(Collected data)
/---
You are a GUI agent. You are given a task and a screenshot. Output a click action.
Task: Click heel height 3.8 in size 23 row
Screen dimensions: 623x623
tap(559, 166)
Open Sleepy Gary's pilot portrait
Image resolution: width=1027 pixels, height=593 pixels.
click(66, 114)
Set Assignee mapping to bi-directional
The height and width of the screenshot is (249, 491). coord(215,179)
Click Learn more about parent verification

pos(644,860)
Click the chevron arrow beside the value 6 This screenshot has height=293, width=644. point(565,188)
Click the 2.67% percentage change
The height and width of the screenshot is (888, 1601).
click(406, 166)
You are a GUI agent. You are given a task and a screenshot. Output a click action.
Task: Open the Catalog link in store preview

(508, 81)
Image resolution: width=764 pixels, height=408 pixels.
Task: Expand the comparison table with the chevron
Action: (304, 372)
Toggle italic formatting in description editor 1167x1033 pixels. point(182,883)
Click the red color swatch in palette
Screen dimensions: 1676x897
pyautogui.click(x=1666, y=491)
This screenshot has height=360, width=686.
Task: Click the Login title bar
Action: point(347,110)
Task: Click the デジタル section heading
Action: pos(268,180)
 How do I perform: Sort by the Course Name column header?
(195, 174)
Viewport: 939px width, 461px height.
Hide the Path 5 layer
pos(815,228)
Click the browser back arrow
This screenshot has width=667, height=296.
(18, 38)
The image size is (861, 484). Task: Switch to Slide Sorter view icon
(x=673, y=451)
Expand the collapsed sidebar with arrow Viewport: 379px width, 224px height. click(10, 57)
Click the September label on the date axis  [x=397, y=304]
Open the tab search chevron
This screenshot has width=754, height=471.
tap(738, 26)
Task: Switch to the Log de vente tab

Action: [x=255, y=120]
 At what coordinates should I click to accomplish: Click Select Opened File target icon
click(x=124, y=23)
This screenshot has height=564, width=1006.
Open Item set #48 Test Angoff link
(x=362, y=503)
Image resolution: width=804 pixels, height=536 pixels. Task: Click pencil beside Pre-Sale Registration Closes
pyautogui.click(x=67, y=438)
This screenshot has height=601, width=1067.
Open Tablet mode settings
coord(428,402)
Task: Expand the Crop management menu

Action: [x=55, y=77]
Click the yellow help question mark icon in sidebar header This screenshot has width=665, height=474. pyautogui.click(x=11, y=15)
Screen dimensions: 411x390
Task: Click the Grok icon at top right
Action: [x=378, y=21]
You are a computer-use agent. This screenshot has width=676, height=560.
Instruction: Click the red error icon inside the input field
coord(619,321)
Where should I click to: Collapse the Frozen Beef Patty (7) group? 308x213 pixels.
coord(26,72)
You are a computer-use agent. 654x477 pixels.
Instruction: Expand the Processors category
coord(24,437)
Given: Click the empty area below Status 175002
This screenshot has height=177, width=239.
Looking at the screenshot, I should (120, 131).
\---
### Prompt
Reproduce each entry above exactly, keeping every character.

### Output of the task
You are a GUI agent. You are given a task and a screenshot. Output a click action.
Task: Click heel height 3.8 in size 23 row
Screen dimensions: 623x623
tap(559, 166)
Open Sleepy Gary's pilot portrait
Image resolution: width=1027 pixels, height=593 pixels.
click(66, 114)
Set Assignee mapping to bi-directional
The height and width of the screenshot is (249, 491). coord(215,179)
Click Learn more about parent verification

pos(644,860)
Click the chevron arrow beside the value 6 This screenshot has height=293, width=644. point(565,188)
Click the 2.67% percentage change
The height and width of the screenshot is (888, 1601).
click(406, 166)
You are a GUI agent. You are given a task and a screenshot. Output a click action.
Task: Open the Catalog link in store preview

(508, 81)
Image resolution: width=764 pixels, height=408 pixels.
Task: Expand the comparison table with the chevron
Action: (304, 372)
Toggle italic formatting in description editor 1167x1033 pixels. point(182,883)
Click the red color swatch in palette
Screen dimensions: 1676x897
pyautogui.click(x=1666, y=491)
This screenshot has height=360, width=686.
Task: Click the Login title bar
Action: point(347,110)
Task: Click the デジタル section heading
Action: pos(268,180)
 How do I perform: Sort by the Course Name column header?
(195, 174)
Viewport: 939px width, 461px height.
Hide the Path 5 layer
pos(815,228)
Click the browser back arrow
This screenshot has width=667, height=296.
(18, 38)
The image size is (861, 484). Task: Switch to Slide Sorter view icon
(x=673, y=451)
Expand the collapsed sidebar with arrow Viewport: 379px width, 224px height. click(10, 57)
Click the September label on the date axis  [x=397, y=304]
Open the tab search chevron
This screenshot has width=754, height=471.
tap(738, 26)
Task: Switch to the Log de vente tab

Action: [x=255, y=120]
 At what coordinates should I click to accomplish: Click Select Opened File target icon
click(x=124, y=23)
This screenshot has height=564, width=1006.
Open Item set #48 Test Angoff link
(x=362, y=503)
Image resolution: width=804 pixels, height=536 pixels. Task: Click pencil beside Pre-Sale Registration Closes
pyautogui.click(x=67, y=438)
This screenshot has height=601, width=1067.
Open Tablet mode settings
coord(428,402)
Task: Expand the Crop management menu

Action: [x=55, y=77]
Click the yellow help question mark icon in sidebar header This screenshot has width=665, height=474. pyautogui.click(x=11, y=15)
Screen dimensions: 411x390
Task: Click the Grok icon at top right
Action: [x=378, y=21]
You are a computer-use agent. This screenshot has width=676, height=560.
Instruction: Click the red error icon inside the input field
coord(619,321)
Where should I click to: Collapse the Frozen Beef Patty (7) group? 308x213 pixels.
coord(26,72)
You are a computer-use agent. 654x477 pixels.
Instruction: Expand the Processors category
coord(24,437)
Given: Click the empty area below Status 175002
This screenshot has height=177, width=239.
Looking at the screenshot, I should (120, 131).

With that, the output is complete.